= Exercise =
Your copy should hold only the lines from the one holding "Instruction: Switch to the config.yaml tab" through the last line of the records below, both included, each exact and with no pictures.

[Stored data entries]
»»

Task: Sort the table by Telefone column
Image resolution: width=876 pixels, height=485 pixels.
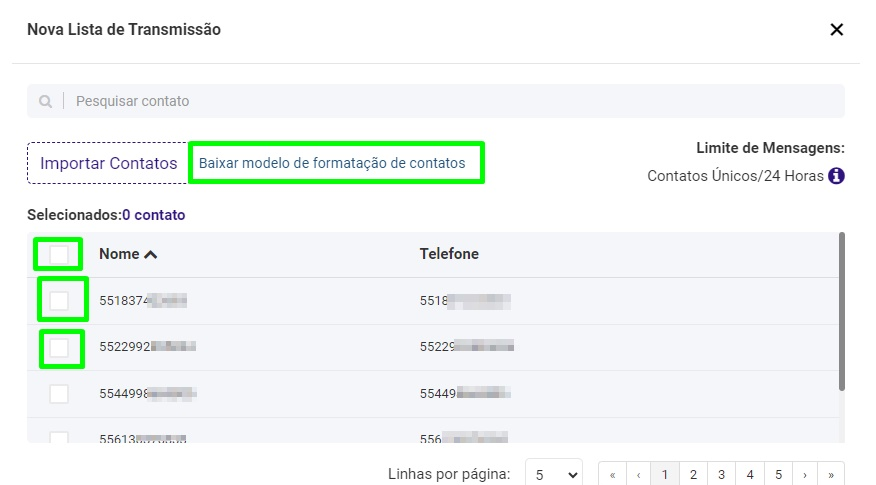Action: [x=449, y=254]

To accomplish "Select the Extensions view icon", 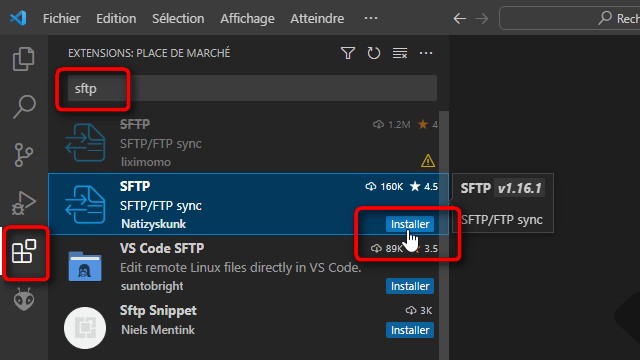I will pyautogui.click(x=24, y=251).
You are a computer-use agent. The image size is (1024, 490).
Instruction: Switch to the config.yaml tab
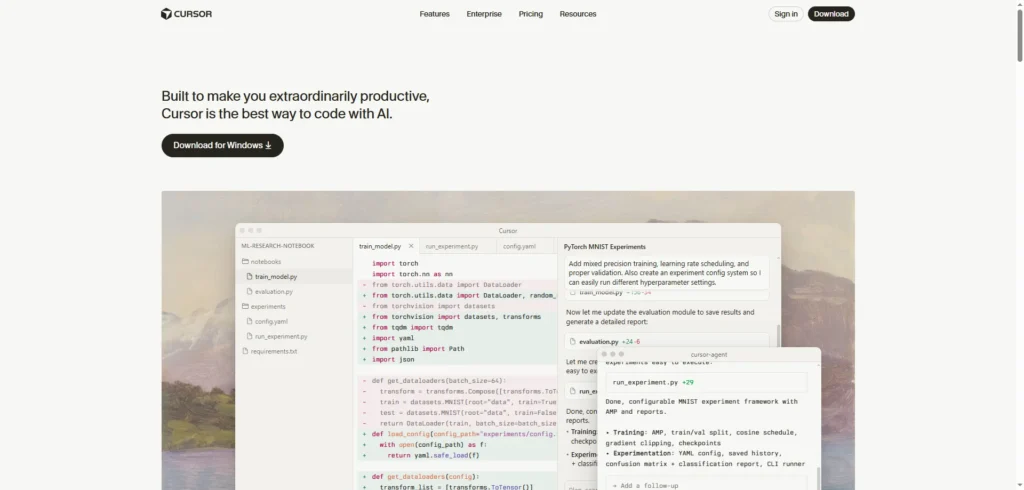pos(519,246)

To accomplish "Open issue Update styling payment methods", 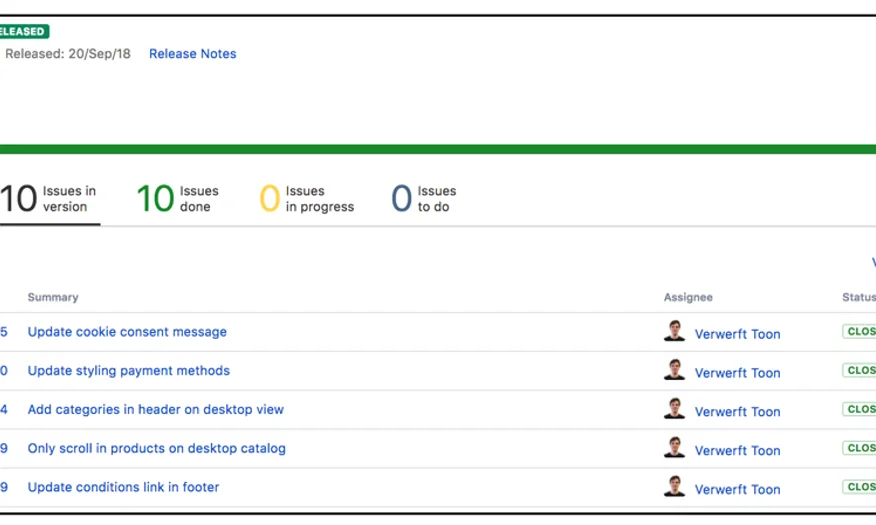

««

= Written answer =
Instruction: Switch to the config.yaml tab
pos(519,246)

To accomplish "Open issue Update styling payment methods", 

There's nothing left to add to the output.